Each day, except Friday, in my classroom, we spent two hours of our morning on mathematics. Most of my colleagues are astounded that I put this much time toward math every day. I will admit I'm astounded that they are astounded by this. Our reading scores have consistently risen over the years with the implementation of RtI and the interventions we have in place in our school. My current school has a LOT more support than other schools I have taught at in terms of reading.
This is great. However, when I look at my data, and the school's data collectively, I wonder why we don't have more emphasis on math. Last year for awhile, we did have a math intervention teacher (who is now my 4th grade colleague!) but the position didn't last very long so being able to see growth was not as easy as it may have been if the position had been a full year.
As such, when I volunteered to take the split classroom (because no one in my district wants them since they can be a pain), I knew I had to do something about MATH. I am a language arts nerd. I live it, breathe it and love it. I'm a reader and a writer. It's what I do. I can excite a classroom of children about those things just by showing my own excitement. That's cake for me.

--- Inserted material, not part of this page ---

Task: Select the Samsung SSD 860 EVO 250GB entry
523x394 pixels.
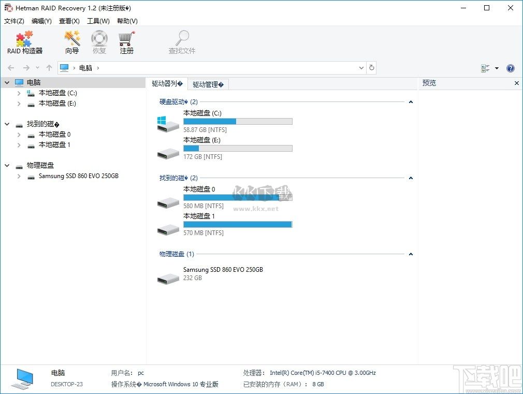Action: point(223,269)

Math, on the other hand, was the subject I abhorred in school. It made no sense to me. I just didn't "get it". Once I became a teacher and had to "get it" so I could, in turn, help my students, a light bulb went on for me. Suddenly, all of these years later, I GOT IT. I understood. I vowed to ensure that my students would understand too. Thus four days per week we spend at least 90 minutes but usually 2 hours on math in my room (the exception is Tuesday because we have a special first thing in the morning).
We start with Calendar Board. I got this idea from Stephanie at Teaching in Room 6 and I LOVE it. Most people think of calendar as something that you do with little kiddos to graph weather, talk about what day it is, etc. Not so with this calendar. I purchased her bundle pack so I have the set for grades 3, 4 and 5. I am teaching the 5th grade version with my class even though most of them are 4th graders. I find this to be acceptable because it is pushing their number sense--it REALLY forces them all to work, manipulate numbers and make sense of what they are doing. A few are still struggling with parts of it but I know that is totally normal! As the first weeks of school have passed, I have given control of calendar to my students. We "pass the marker" so they can have a turn to write on the boards too. They love this and it keeps them engaged (because I ask them to pick the next student by choosing someone who ISN'T paying attention before they pick anyone else--boy does that work!).

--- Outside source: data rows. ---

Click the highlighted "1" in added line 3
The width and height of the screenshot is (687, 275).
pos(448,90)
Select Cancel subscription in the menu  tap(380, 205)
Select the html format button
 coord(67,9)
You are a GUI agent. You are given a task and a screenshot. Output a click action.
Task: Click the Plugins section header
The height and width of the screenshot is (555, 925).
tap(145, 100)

My calendar board sits right on the white board. It takes up a TON of space but I don't use my whiteboard much so it's worth giving up this space for something that is so important.
Next we go over their homework. I also purchased the Spiral Homework pack from Stephanie. I purchased the 4th grade version for this for two reasons. 1) They are already being pushed with their number sense with the 5th grade Calendar Board and 2) most of my students show Number Sense to be their weakest area on the MAP test. By balancing my instruction across the two grades like this, I am making sure my kids are being challenged when I am there to help them with Calendar and reviewing concepts they should already know how to do with their homework. It is brilliant and they are starting to really get it.
It only takes us about 10 minutes or so to go over their homework each morning and they really like that I just check that it is done and then they correct it themselves. This provides instant feedback for them and if they are struggling on any of the problems, they can see me go through it again on the board. I have had parents praise this homework policy so far this year because it's the same sort of thing every day and it is very much a review of BASIC math that they need to know. (And it's CCSS aligned so it's awesome.)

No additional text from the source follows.